REQUIREMENT 1 >>
In the article below on voting at WIU, rewrite the paragraph beginning "Boeckelman said voters should also pay attention" as a short bulleted list that keeps its main facts.
REQUIREMENT 2 >>
According to the article below on voting at WIU, why does Boeckelman say he has heard so little about student debt and other issues that mostly affect younger people? Answer in one to three sentences.

EXCERPTED TEXT >>
Content starts

By JENNA SKARLUPKA & TYLER WALLACE, News Reporters
MACOMB, Illinois (NEWS3) – With the 2020 presidential election coming up in less than a month, WIU is stressing the importance of students and employees voting while abiding by state ethics rules.
The First Amendment protect’s the American public’s right to express political views on a state campus, including students, faculty, staff and outside groups. However, the State Officials and Employees Ethics Act prevents WIU employees from doing so during work hours and using WIU resources.
“I also have to be careful to make it clear that I’m not representing the university or representing myself in my position as the university,” Interim President Martin Abraham said.
Abraham also said he’s seen elections that were decided by a single vote, and that even if it does not make the difference between one candidate winning over another, it still expresses each voter’s voice.
“The idea that a single vote doesn’t matter is wrong,” Abraham said. “Every vote counts.”
Abraham said it is important to cast ballots within voter demographic groups, as politicians typically pay more attention to issues such as Medicare and Social Security as these affect age groups of 65 and up. This group is usually the largest voting group, according to Keith Boeckelman, WIU’s political science department chair. Boeckeman stressed that this is especially important in the 2020 election for Millenial and Generation Z voters.
“I’ve heard very little…about student debt and issues like that which tend to affect younger people more,” Boeckelman said. “I think the clear reason for that is politicians are going to listen to the groups that they know are out there voting.”
Boeckelman said voters should also pay attention to statewide elections and candidates in local races, as the state legislature will decide issues such as WIU funding. He said candidates and voters share responsibility in distributing and absorbing information.
“It’s a little bit the candidate’s responsibility to get their message out and a little the voter’s responsibility to go and find out about these candidates,” Boeckelman said.
Voters may find it difficult to decide who to cast a vote for. WIU student Kiara Gandy said it might help to list out your needs next to each candidate’s views.
“Write down a pro and con list, and you can figure out which candidate you feel is best for you,” Gandy said.
There’s a range of early, absentee, and in-person voting options amidst the COVID-19 pandemic. WIU will give election day off, and Abraham said everyone should exercise the right to vote.
“I would encourage all of our students, and all of our faculty and staff as well, to take advantage of the early voting options,” Abraham said. “and if they don’t, make sure they spend their time on November 3 to get out and vote.”

Content ends

INFORMATION PROVIDED >>
Content starts

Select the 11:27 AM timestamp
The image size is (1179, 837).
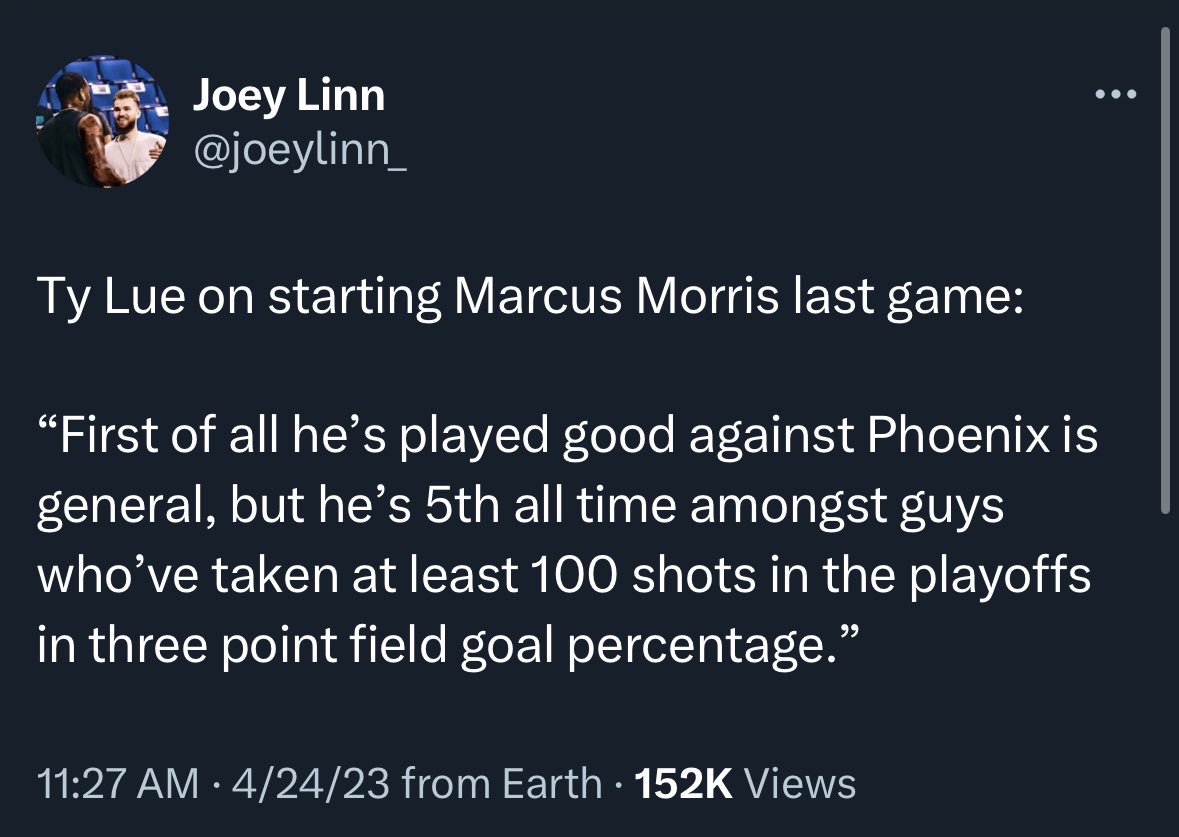(118, 783)
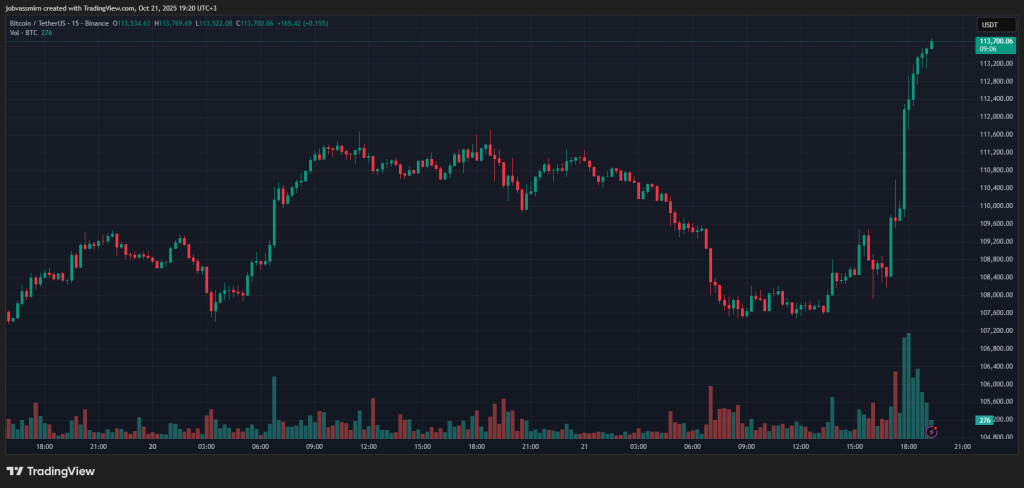Click the date label 21 on time axis
This screenshot has width=1024, height=488.
(584, 447)
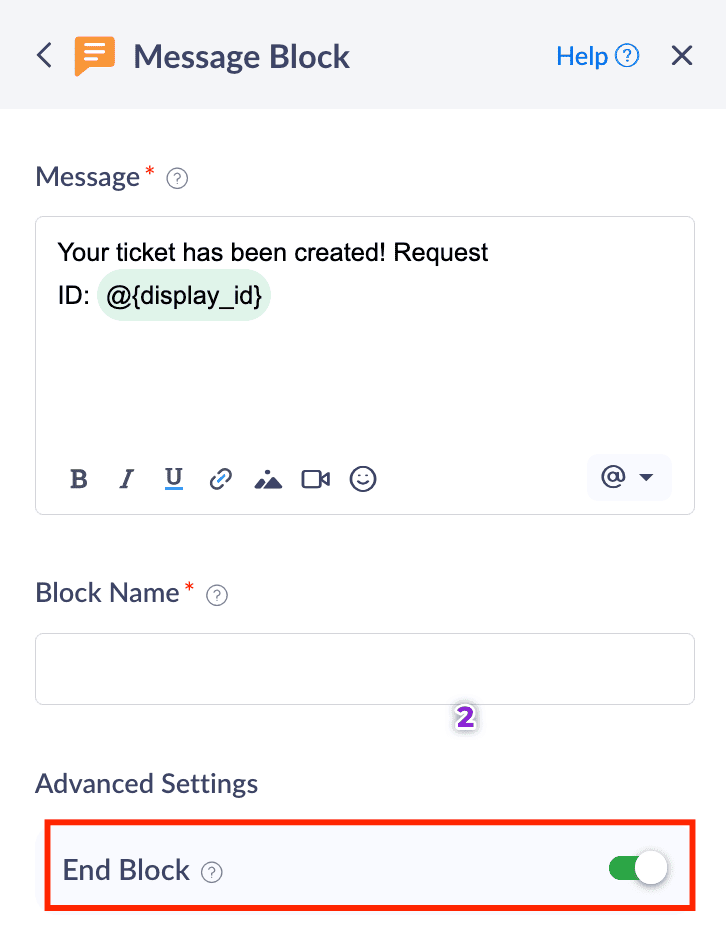This screenshot has width=726, height=946.
Task: Click the Advanced Settings heading
Action: (146, 783)
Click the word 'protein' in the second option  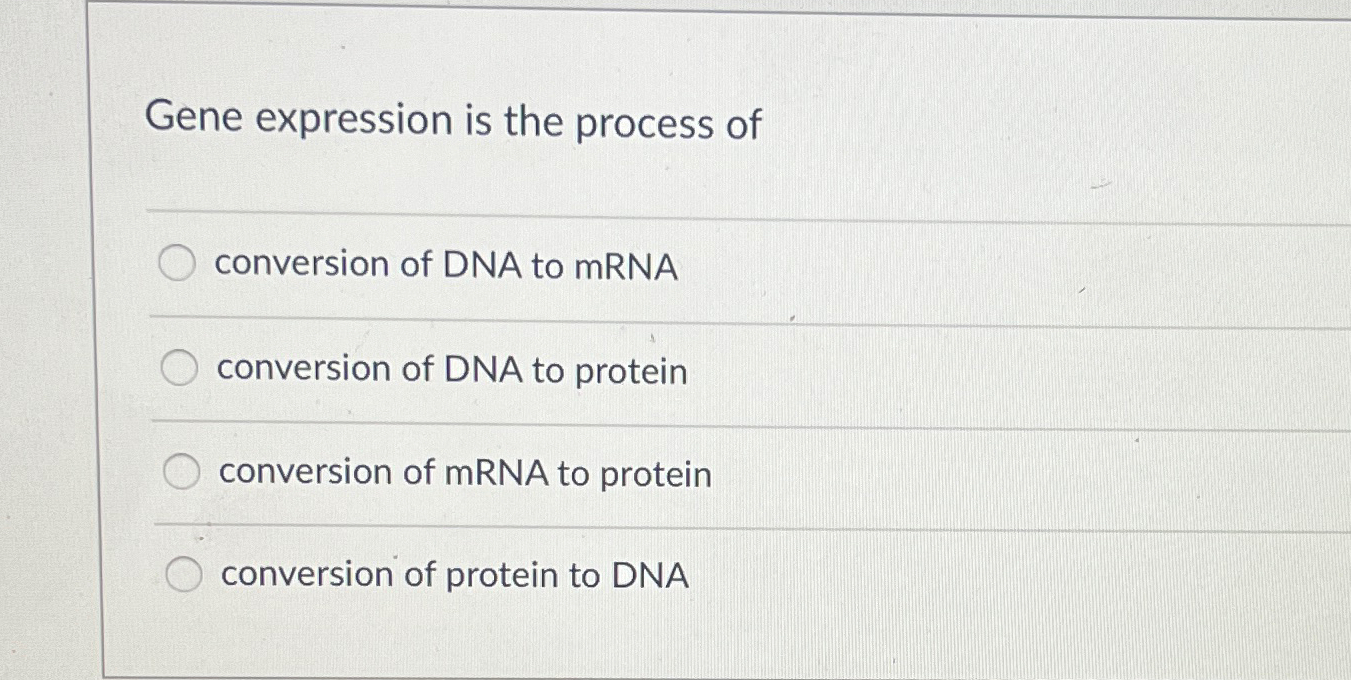(630, 372)
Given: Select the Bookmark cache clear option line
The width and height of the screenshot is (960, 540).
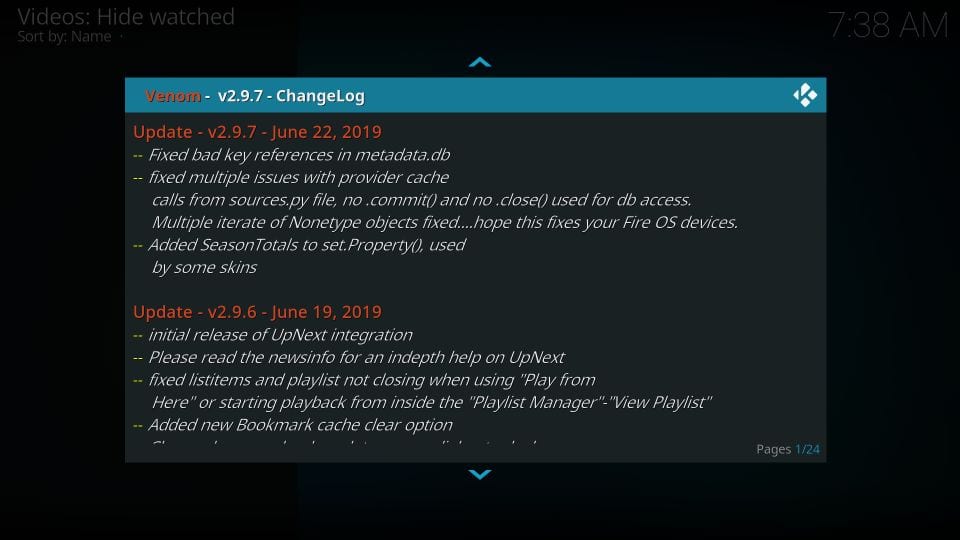Looking at the screenshot, I should 293,425.
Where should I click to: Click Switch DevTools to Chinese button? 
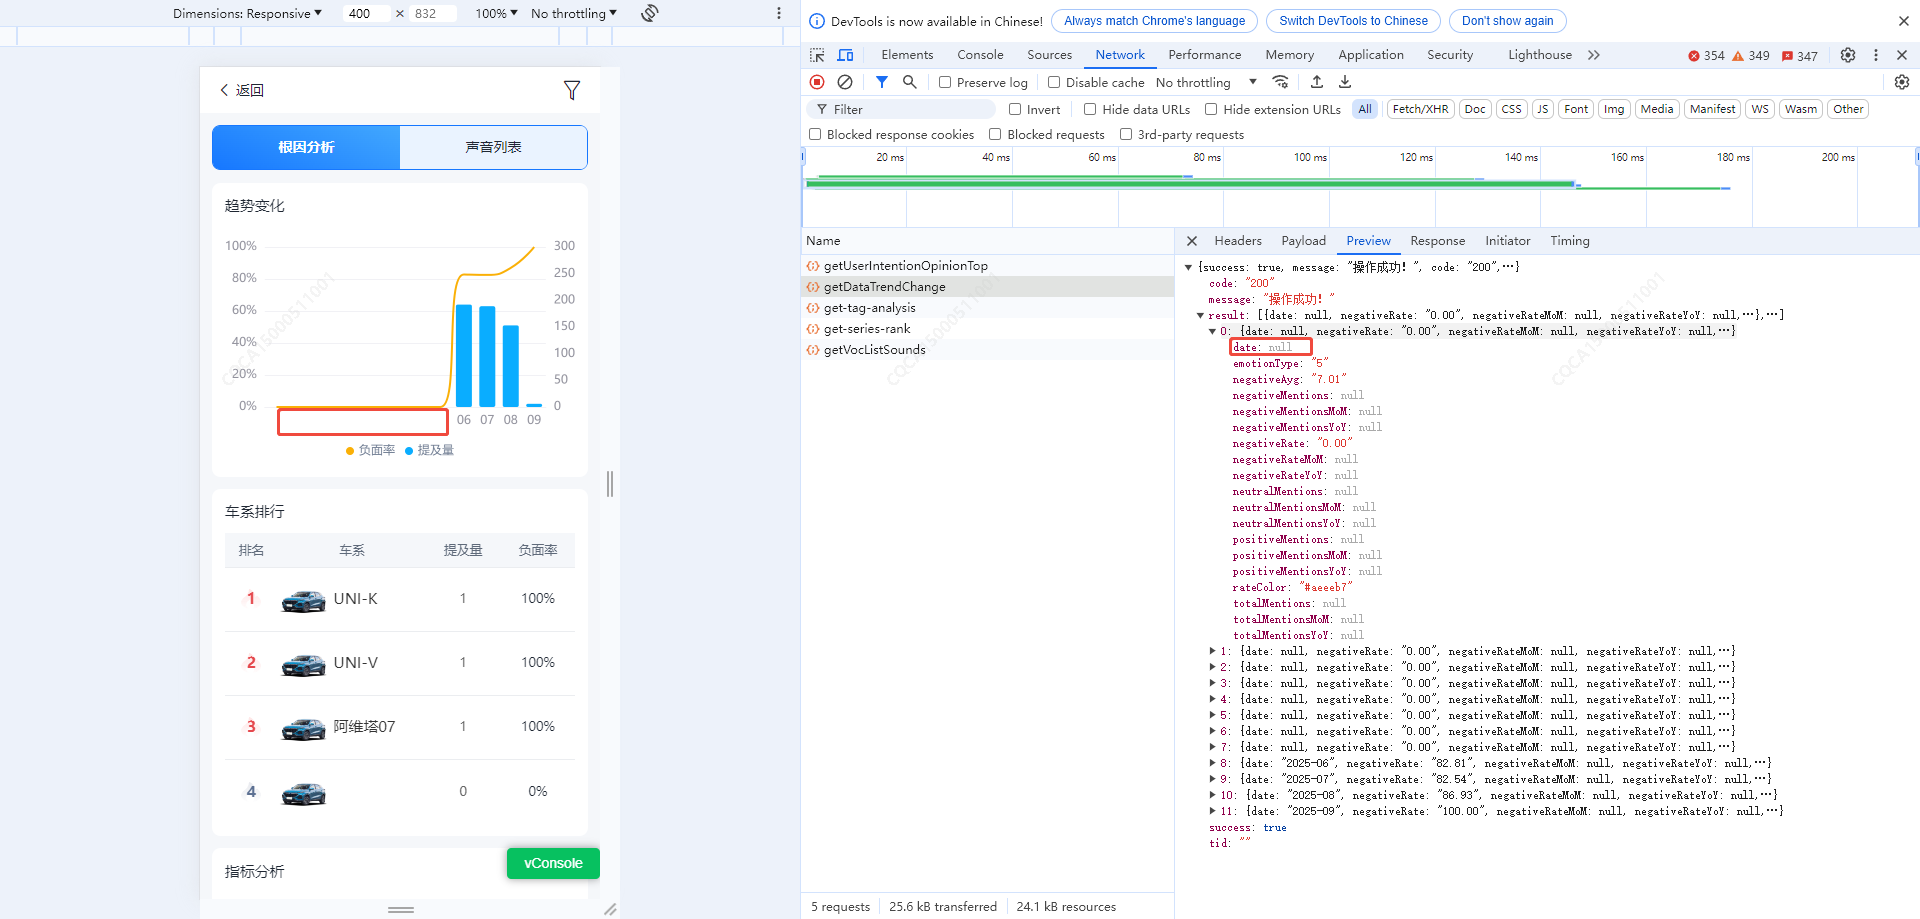pos(1353,21)
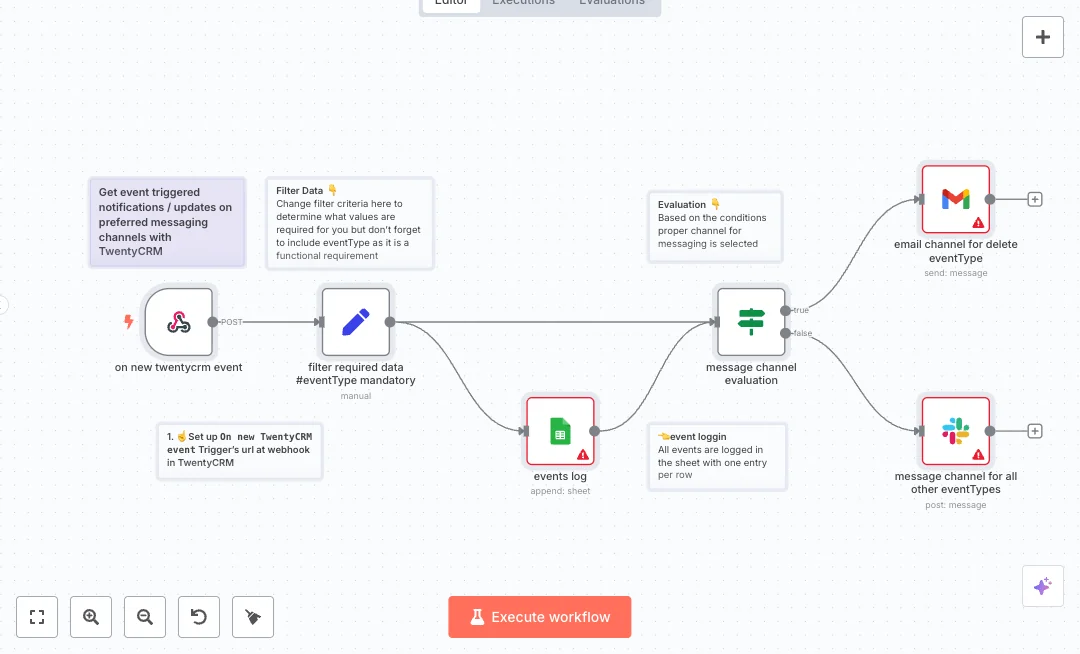Reset canvas zoom with the undo arrow icon
This screenshot has width=1080, height=654.
click(199, 617)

Content ends

WRITTEN ANSWER 1 >>
- Voters should also follow statewide elections and local races.
- The state legislature will decide issues such as WIU funding.
- Candidates and voters share responsibility for distributing and absorbing information.

WRITTEN ANSWER 2 >>
Boeckelman says politicians listen to the groups they know are out there voting. Voters aged 65 and up are usually the largest voting group, so issues such as Medicare and Social Security get more attention than student debt.